§ EXERCISE TASK
Write out the lines from the one containing "Screen dimensions: 741x414" through the one containing "will pyautogui.click(x=453, y=161).", reproducing them precisely and nothing else.
----- DATA SHOWN -----
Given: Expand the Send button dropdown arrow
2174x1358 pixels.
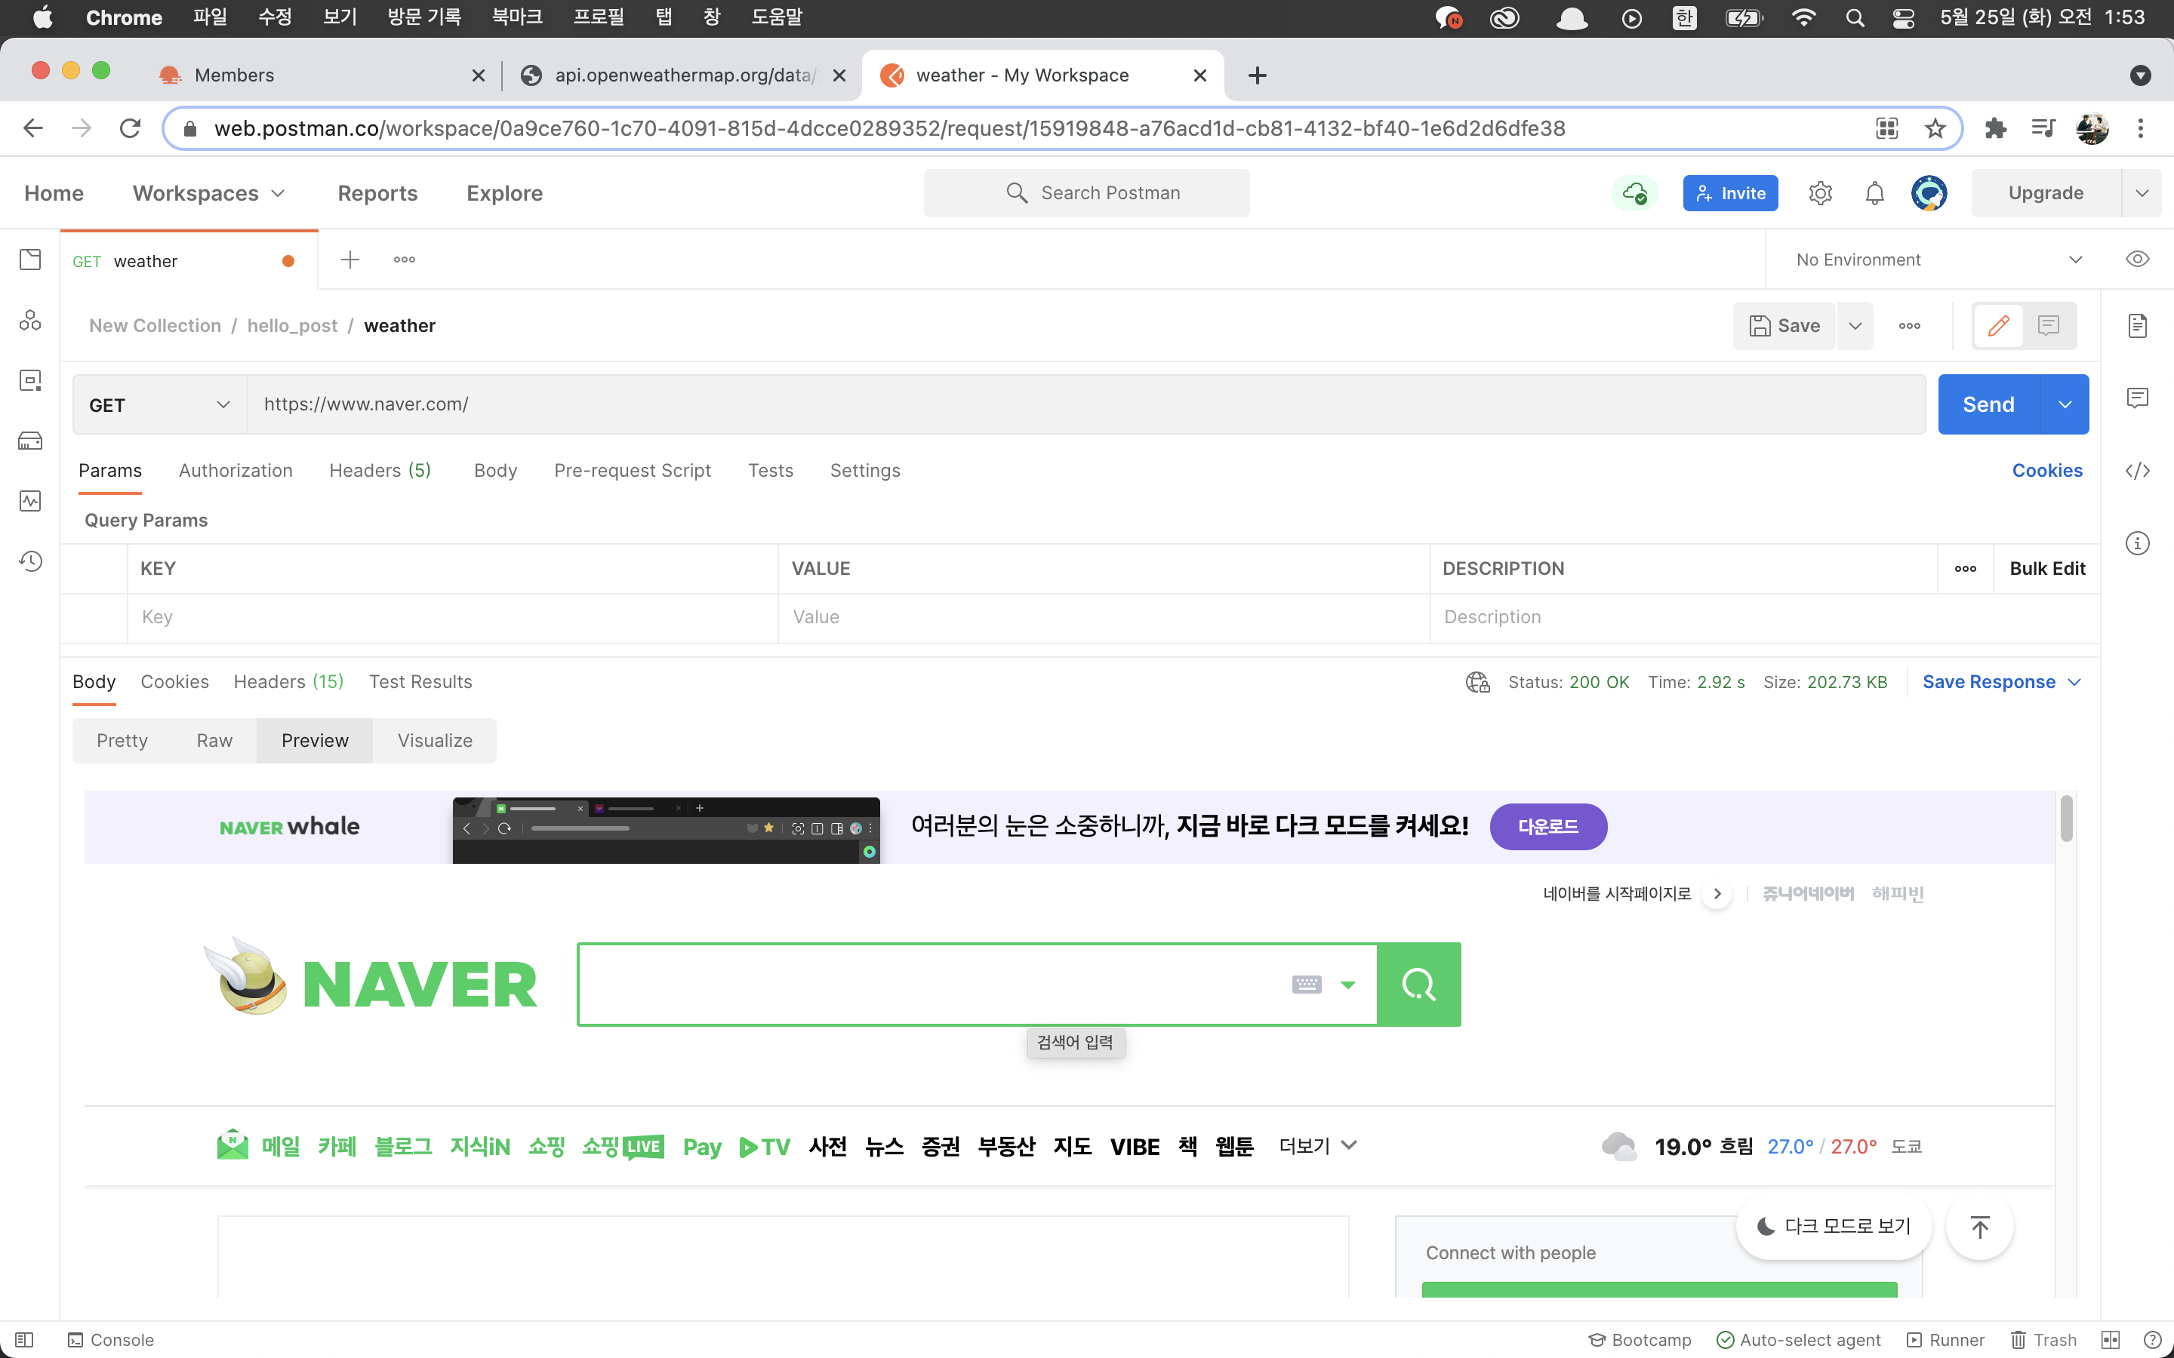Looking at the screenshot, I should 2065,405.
-----
----- DATA SHOWN -----
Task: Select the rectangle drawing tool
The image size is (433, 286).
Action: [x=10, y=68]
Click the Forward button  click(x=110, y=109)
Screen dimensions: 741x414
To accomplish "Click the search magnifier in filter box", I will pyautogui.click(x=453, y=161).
-----
§ SOLUTION TO THIS PROBLEM
Screen dimensions: 741x414
To accomplish "Click the search magnifier in filter box", I will pyautogui.click(x=453, y=161).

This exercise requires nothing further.